Puppies and painting a house are an interesting mix.

Claudius was six months old at the time and only close to a hundred pounds. He is a people puppy, which poses a lot of challenges when you’re a German-line Rottweiler.

Poor Claudius. All he wants to do is say hi to everyone in the whole world, so when he sees people, he goes charging at them with his little stumpy tail wiggling. Humans don’t always this the way it’s meant. For the record, if you look at his silly face with his tongue hanging out one side of his mouth and bright brown eyes, I don’t know how you could mistake him for anything but a teddy bear. A hundred-pound teddy bear about crash into your knees with love- stopping is hard when he’s in a hurry and he loves you so much he will always be in a hurry to see you.

He was a terror in a different way while painting, though.

My dad was helping us. Claudius has a special love for my dad. My dad does interesting things in the way retired engineers do and he is fond of canine company while doing them. Hence why the puppy was there while we were painting.

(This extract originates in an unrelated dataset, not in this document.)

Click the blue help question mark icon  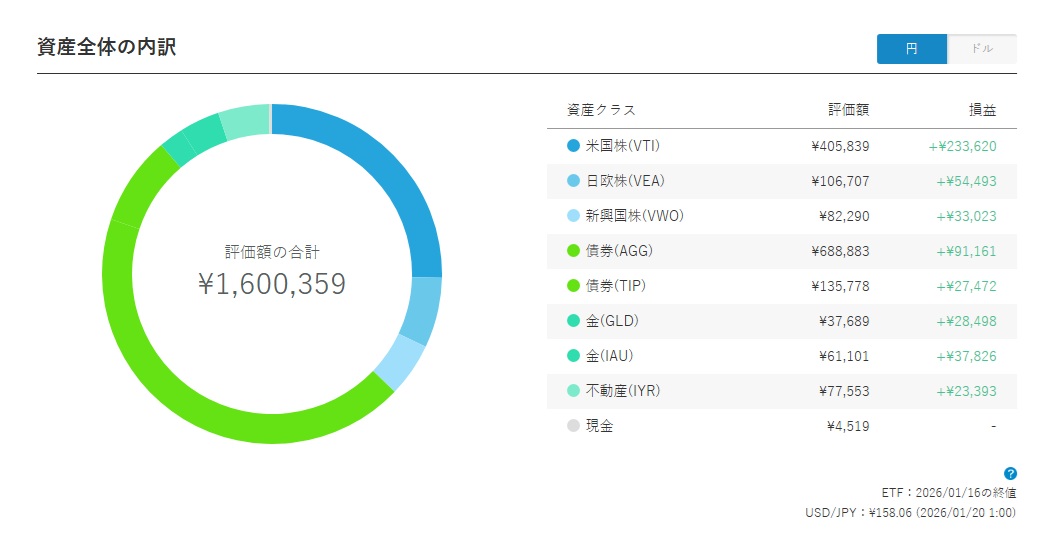click(x=1010, y=473)
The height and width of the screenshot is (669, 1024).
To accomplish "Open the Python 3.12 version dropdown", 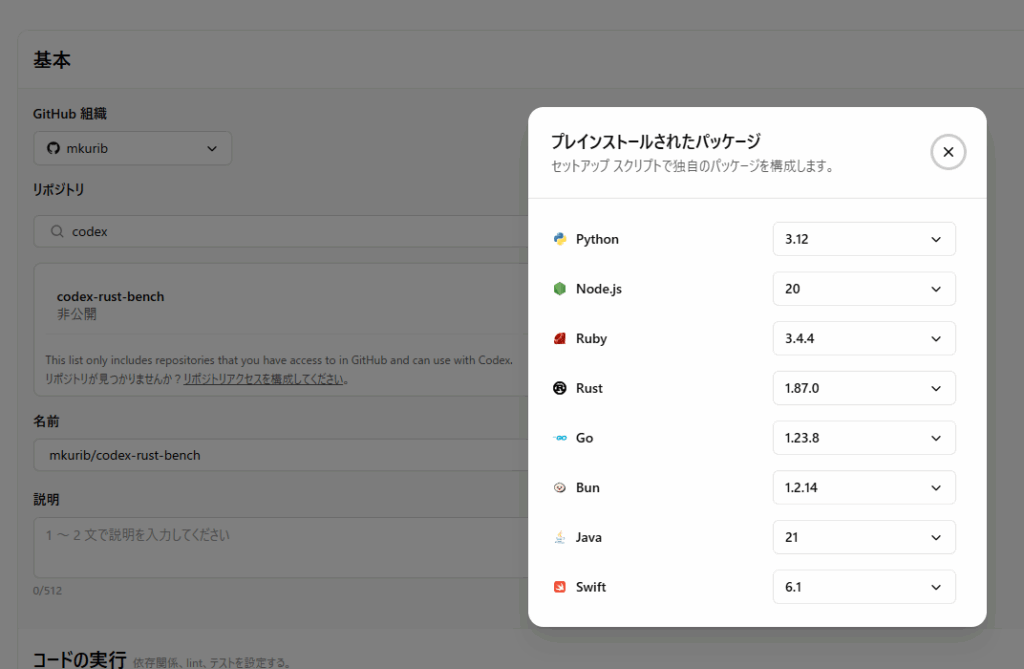I will click(x=864, y=239).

Some dogs will stick their nose into the paint as soon as they see it, but Claudius was only curious and attentive. He’s one of those dogs who watch while you do things, figuring them out. This is how he learned to open doors.

My dad was cutting in from the baseboards on our stairs, more or less laying on his side to make sure he covered the wall well enough. Painting can be tedious as all get out, but there’s also something soothing about it, particularly when the old color and new color are different enough to see your progress. A lot of stuff we do in life rarely feels like it has measurable progress, or that it’s part of some endless cycle slowly grinding you into the dirt. Not painting, though.

You see why the dog was so interested.

But only so much. He was a puppy, after all.

Claudius sat at the top of the stairs and watched. As dad moved down the stairs, so did the dog, watching. He inched closer. I thought he’d stick his silly nose in the wet paint. His eyes remained fixed on dad. He moved to the step just above his head where he lay.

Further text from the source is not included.